• **Exercise brief**
Output as a JSON list of strings, one per line and skipping blank lines, the entries that begin at the line containing "The height and width of the screenshot is (715, 599)." and end after the line containing "Action: tap(106, 310)".
+===+
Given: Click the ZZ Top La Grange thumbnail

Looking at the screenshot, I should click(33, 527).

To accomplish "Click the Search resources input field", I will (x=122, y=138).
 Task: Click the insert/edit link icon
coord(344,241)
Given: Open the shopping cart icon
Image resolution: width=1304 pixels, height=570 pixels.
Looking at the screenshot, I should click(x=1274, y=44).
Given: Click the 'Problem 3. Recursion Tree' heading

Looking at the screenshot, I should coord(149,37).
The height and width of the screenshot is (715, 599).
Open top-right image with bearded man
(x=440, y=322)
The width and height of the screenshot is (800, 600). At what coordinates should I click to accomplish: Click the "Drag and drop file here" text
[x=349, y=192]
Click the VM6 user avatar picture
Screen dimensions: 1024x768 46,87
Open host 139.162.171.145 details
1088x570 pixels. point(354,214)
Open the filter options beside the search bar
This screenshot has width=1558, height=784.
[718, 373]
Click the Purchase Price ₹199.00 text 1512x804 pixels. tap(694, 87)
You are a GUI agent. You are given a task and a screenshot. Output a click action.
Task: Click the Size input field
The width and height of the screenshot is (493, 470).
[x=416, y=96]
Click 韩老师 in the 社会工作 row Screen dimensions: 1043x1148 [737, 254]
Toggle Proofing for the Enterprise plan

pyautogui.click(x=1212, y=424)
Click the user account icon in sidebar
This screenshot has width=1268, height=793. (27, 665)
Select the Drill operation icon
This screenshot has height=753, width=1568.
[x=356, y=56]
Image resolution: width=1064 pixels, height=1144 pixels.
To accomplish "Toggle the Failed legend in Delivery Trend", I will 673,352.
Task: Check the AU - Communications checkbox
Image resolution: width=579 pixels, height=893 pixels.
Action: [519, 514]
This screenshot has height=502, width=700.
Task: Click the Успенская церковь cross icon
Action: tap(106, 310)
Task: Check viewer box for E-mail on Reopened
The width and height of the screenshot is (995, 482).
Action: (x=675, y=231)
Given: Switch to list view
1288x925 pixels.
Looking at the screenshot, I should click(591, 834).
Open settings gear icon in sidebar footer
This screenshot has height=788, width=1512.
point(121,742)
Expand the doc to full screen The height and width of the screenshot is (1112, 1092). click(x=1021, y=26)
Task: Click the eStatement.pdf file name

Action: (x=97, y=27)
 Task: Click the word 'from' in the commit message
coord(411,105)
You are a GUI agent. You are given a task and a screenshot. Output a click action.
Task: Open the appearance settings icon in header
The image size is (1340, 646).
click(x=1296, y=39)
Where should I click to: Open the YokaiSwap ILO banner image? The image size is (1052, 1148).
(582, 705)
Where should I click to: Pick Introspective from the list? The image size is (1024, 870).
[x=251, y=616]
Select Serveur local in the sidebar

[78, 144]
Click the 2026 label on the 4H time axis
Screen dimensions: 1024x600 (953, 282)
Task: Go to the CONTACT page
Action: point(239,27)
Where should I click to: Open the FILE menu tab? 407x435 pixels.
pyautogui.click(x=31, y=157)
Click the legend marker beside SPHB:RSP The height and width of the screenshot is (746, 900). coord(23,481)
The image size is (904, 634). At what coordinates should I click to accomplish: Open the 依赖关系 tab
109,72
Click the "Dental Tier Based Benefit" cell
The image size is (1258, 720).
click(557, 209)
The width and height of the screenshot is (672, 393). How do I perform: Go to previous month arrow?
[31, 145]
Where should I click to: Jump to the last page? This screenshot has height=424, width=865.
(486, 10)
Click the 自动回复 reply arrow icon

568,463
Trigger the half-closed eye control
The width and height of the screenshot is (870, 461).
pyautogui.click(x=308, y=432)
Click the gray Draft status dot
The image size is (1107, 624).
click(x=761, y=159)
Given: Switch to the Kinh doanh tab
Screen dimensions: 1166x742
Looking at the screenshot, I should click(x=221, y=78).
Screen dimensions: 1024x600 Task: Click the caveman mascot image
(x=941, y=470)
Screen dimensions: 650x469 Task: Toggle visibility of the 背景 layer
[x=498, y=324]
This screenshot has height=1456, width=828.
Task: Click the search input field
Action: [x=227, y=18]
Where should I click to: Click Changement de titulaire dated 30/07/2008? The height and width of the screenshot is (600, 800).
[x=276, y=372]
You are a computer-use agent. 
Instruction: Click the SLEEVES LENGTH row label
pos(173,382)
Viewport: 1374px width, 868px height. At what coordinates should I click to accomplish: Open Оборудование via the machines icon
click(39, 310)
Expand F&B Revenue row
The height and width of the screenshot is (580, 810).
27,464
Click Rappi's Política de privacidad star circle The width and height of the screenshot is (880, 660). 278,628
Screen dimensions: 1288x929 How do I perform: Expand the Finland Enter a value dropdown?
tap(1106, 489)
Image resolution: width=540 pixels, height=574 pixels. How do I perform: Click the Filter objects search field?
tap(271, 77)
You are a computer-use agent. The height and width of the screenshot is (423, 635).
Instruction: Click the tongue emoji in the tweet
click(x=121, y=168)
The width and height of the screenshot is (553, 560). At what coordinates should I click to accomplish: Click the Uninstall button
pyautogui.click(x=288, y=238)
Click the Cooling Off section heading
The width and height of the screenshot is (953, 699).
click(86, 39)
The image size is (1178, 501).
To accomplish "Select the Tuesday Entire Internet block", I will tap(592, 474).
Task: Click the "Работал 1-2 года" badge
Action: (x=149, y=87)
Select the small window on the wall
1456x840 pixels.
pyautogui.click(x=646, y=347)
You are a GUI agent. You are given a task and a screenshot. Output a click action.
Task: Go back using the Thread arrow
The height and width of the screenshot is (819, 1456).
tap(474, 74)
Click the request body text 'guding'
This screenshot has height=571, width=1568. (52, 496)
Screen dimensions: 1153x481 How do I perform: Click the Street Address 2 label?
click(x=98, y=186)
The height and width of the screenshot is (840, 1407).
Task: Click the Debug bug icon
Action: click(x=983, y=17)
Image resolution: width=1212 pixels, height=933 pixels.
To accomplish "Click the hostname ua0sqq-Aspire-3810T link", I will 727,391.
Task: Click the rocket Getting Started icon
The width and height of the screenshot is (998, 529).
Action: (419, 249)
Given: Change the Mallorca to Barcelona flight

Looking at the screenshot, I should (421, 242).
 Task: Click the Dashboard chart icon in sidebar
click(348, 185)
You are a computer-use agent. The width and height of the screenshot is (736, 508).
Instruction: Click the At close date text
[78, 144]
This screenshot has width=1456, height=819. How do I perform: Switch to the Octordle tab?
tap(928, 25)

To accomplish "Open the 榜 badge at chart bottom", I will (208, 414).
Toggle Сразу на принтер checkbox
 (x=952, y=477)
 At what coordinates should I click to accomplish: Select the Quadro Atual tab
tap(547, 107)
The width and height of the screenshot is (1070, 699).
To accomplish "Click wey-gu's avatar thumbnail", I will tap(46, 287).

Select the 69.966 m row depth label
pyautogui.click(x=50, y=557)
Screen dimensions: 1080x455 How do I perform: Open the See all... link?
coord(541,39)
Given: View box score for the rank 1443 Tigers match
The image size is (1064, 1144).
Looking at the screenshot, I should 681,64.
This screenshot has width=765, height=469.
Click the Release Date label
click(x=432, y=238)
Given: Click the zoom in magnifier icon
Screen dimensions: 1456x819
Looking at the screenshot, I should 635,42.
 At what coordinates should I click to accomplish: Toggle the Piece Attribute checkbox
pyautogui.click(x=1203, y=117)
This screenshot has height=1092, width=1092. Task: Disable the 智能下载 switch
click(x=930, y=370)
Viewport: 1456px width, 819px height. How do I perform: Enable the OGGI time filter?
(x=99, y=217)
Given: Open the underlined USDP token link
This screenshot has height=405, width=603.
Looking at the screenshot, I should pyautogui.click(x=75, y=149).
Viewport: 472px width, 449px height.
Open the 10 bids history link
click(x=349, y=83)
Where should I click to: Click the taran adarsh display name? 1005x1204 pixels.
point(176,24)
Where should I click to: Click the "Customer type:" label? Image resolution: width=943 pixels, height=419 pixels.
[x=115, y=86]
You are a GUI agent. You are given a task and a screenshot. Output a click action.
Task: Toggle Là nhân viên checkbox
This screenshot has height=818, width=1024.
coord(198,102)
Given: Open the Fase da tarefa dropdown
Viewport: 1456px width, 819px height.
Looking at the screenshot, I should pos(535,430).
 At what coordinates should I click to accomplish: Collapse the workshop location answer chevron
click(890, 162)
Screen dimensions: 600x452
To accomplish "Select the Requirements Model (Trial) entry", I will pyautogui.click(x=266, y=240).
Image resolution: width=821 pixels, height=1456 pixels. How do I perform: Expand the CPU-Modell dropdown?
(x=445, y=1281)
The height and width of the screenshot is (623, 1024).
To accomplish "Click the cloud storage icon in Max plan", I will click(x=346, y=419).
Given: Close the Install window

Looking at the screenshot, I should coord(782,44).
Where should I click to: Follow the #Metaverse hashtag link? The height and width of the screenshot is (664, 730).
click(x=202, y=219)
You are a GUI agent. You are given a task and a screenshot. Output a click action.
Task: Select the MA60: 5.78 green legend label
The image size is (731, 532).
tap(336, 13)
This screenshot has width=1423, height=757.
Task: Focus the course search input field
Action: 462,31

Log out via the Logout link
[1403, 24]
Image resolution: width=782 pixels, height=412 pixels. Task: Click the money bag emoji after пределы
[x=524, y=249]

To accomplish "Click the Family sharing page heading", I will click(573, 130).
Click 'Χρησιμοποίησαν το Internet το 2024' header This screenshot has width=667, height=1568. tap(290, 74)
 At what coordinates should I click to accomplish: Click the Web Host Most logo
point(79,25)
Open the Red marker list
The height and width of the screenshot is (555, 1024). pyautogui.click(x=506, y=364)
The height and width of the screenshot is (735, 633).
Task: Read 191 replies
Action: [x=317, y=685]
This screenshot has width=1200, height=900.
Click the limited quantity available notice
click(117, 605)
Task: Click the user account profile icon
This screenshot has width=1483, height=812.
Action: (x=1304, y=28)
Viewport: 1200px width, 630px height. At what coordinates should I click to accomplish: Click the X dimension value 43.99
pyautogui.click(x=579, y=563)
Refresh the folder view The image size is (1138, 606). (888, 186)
+===+
• **Response to the exercise**
[
  "The height and width of the screenshot is (715, 599).",
  "Open top-right image with bearded man",
  "(x=440, y=322)",
  "The width and height of the screenshot is (800, 600). At what coordinates should I click to accomplish: Click the \"Drag and drop file here\" text",
  "[x=349, y=192]",
  "Click the VM6 user avatar picture",
  "Screen dimensions: 1024x768 46,87",
  "Open host 139.162.171.145 details",
  "1088x570 pixels. point(354,214)",
  "Open the filter options beside the search bar",
  "This screenshot has width=1558, height=784.",
  "[718, 373]",
  "Click the Purchase Price ₹199.00 text 1512x804 pixels. tap(694, 87)",
  "You are a GUI agent. You are given a task and a screenshot. Output a click action.",
  "Task: Click the Size input field",
  "The width and height of the screenshot is (493, 470).",
  "[x=416, y=96]",
  "Click 韩老师 in the 社会工作 row Screen dimensions: 1043x1148 [737, 254]",
  "Toggle Proofing for the Enterprise plan",
  "pyautogui.click(x=1212, y=424)",
  "Click the user account icon in sidebar",
  "This screenshot has width=1268, height=793. (27, 665)",
  "Select the Drill operation icon",
  "This screenshot has height=753, width=1568.",
  "[x=356, y=56]",
  "Image resolution: width=1064 pixels, height=1144 pixels.",
  "To accomplish \"Toggle the Failed legend in Delivery Trend\", I will 673,352.",
  "Task: Check the AU - Communications checkbox",
  "Image resolution: width=579 pixels, height=893 pixels.",
  "Action: [519, 514]",
  "This screenshot has height=502, width=700.",
  "Task: Click the Успенская церковь cross icon",
  "Action: tap(106, 310)"
]